Problems with GraphQL

Shem
February 25, 2021

GraphQL is overrated

GraphQL is an incredible piece of technology that has captured a lot of attention since I first started using it in production in 2018. You don’t have to scroll far back on this (rather inactive) blog to see I was once a big fan. After building many a React SPA on top of a hodge-podge of untyped JSON REST APIs, I found GraphQL a breath of fresh air. I was truly on the GraphQL hype train.

However, as the years have gone on and I’ve deployed to environments where non-functional requirements like security, performance, and maintainability were more of a concern, my perspective has changed. In this article, I’ll take you through why today, I would not recommend GraphQL to most people, and what I think are better alternatives.

I’ll use Ruby code with the excellent graphql-ruby library for examples, but I believe many of these problems are ubiquitous across different languages and GraphQL libraries. If you know of better solutions and mitigations, please do leave a comment.
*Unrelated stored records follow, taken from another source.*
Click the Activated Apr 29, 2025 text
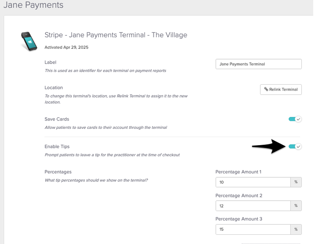The width and height of the screenshot is (326, 244). click(67, 47)
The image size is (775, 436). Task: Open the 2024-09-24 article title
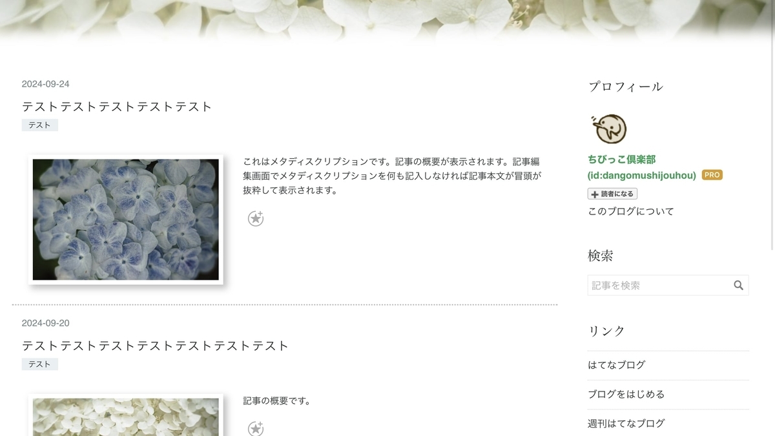(x=117, y=107)
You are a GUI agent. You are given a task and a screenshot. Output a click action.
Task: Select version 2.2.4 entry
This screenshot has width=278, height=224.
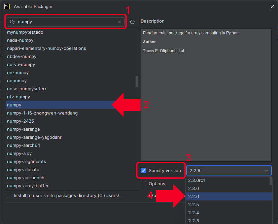click(x=194, y=213)
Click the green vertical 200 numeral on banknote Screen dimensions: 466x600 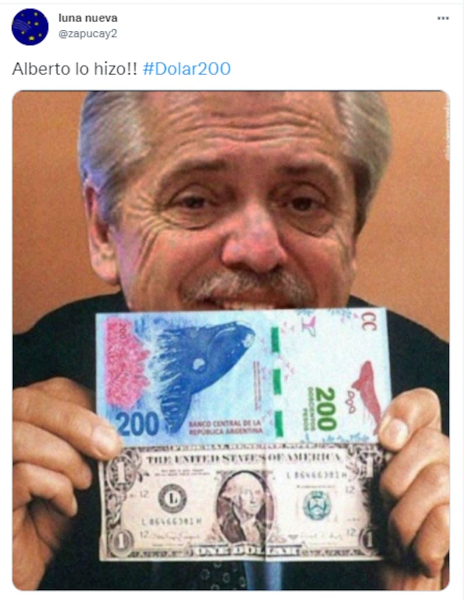[326, 409]
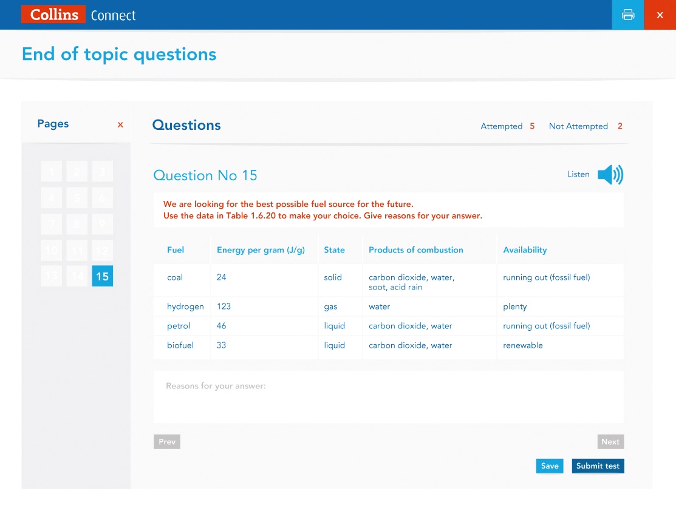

Now, let’s begin…

Attack Surface 🚨

It was obvious from GraphQL’s beginning that exposing a query language to untrusted clients increases the attack surface of the application. Nevertheless, the variety of attacks to consider was even broader than I imagined, and mitigating them is quite a burden. Here’s the worst I’ve had to deal with over the years…

Authorisation 🚫

Authorisation issues in GraphQL remind me of the immune system trying to distinguish between friend and foe. Initially, authorising objects seems like enough, but this quickly becomes insufficient. For example, say we are the Facebook API:

query {
  user(id: 789) {
    name # ✅ I am allowed to view Users' public info
    email  # 🛑 I shouldn't be able to see their PII just because I can view the User
  }
  user(id: 456) {
    blockedUsers {
      # 🛑 And sometimes I shouldn't even be able to see their public info,
      # because context matters!
      name
    }
  }
}

One wonders how much GraphQL holds responsibility for Broken Access Control climbing to the OWASP Top 10’s #1 spot. One mitigation here is to make your API secure by default by integrating with your GraphQL library’s authorisation framework. Every object returned and/or field resolved, your authorisation system is called to confirm that the current user has access.
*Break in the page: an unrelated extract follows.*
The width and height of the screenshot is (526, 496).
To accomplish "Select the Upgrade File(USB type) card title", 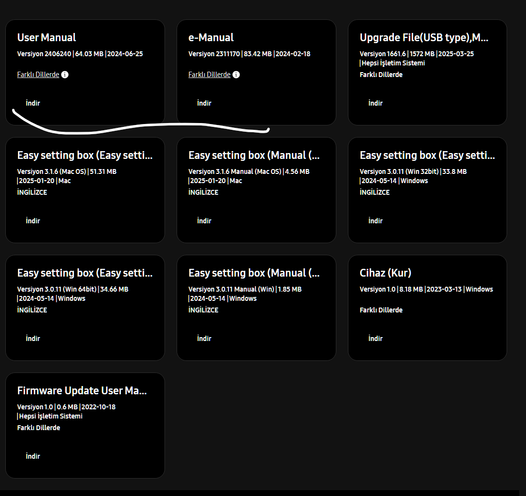I will click(x=424, y=37).
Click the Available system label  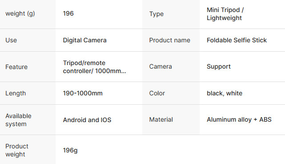[18, 120]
Compare this to the REST world where, generally speaking, you would authorise every endpoint, a far smaller task.

Rate Limiting 🚦

With GraphQL, we cannot assume that all requests are equally hard on the server. There is no limit to how big a query can be. Even in a completely empty schema, the types exposed for introspection are cyclical, so it’s possible to craft a valid query that returns megabytes of JSON:

query {
  __schema {
    types {
      __typename
      interfaces {
        possibleTypes {
          interfaces {
            possibleTypes {
              name
            }
          }
        }
      }
    }
  }
}

I just tested this attack against a very popular website’s GraphQL API explorer and got a 500 response back after 10 seconds. I just ate 10 seconds of someone’s CPU time running this (whitespace removed) 128-byte query, and it doesn’t even require me to be logged in.
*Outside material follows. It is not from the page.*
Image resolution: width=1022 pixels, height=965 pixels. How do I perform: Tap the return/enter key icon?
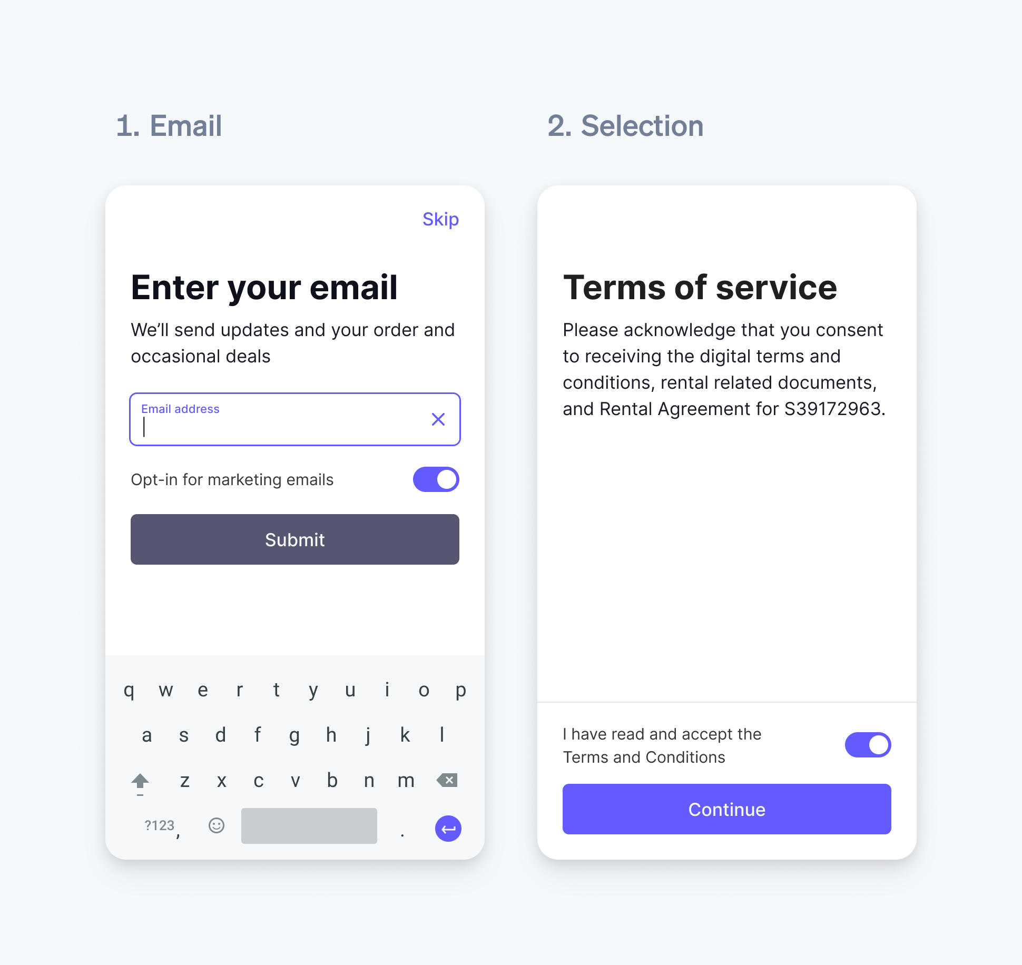pyautogui.click(x=448, y=828)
A common mitigation for this attack is to:

Estimate the complexity of resolving every single field in the schema, and abandon queries that exceed some maximum complexity value.
Capture the actual complexity of the run query and take it out of a bucket of credits that resets at some interval.

This calculation is a delicate affair to get right. It gets particularly tricky when you are returning list fields whose length is not known prior to execution. You can make an assumption about the complexity of these, but if you are wrong, you may end up rate limiting valid queries or not rate limiting invalid queries.

To make matters worse, it’s common for the graph that makes up the schema to contain cycles. Let’s say you run a blog with Articles which each have multiple Tags, from which you can see associated Articles.

type Blog {
  title: String
  categories: [Category]
}
type Category {
  name: String
  relatedCategories: [Category]
}

When estimating the complexity of Category.relatedCategories, you might assume that a blog will never have more than 5 categories, so you set this field’s complexity to 5 (or 5 its children’s complexity). The problem here is that Category.relatedCategories can be its own child, so your estimate’s inaccuracy can compound exponentially. The formula is N^5 1. So given this query:

query {
  category(name: "technology") {
    relatedCategories {
      relatedCategories {
        relatedCategories {
          relatedCategories {
            relatedCategories { name }
          }
        }
      }
    }
  }
}

You expect a complexity of 5^5 = 3,125. If an attacker is able to find a Blog with 10 categories, they can trigger a query with a “true” complexity of 10^5 = 100,000, 20x greater than estimated.

A partial mitigation here is to prevent deeply nested queries. However, the example above demonstrates that this is not really a defense, as it’s not an unusually deep query. GraphQL Ruby’s default maximum depth is 13; this is just 7.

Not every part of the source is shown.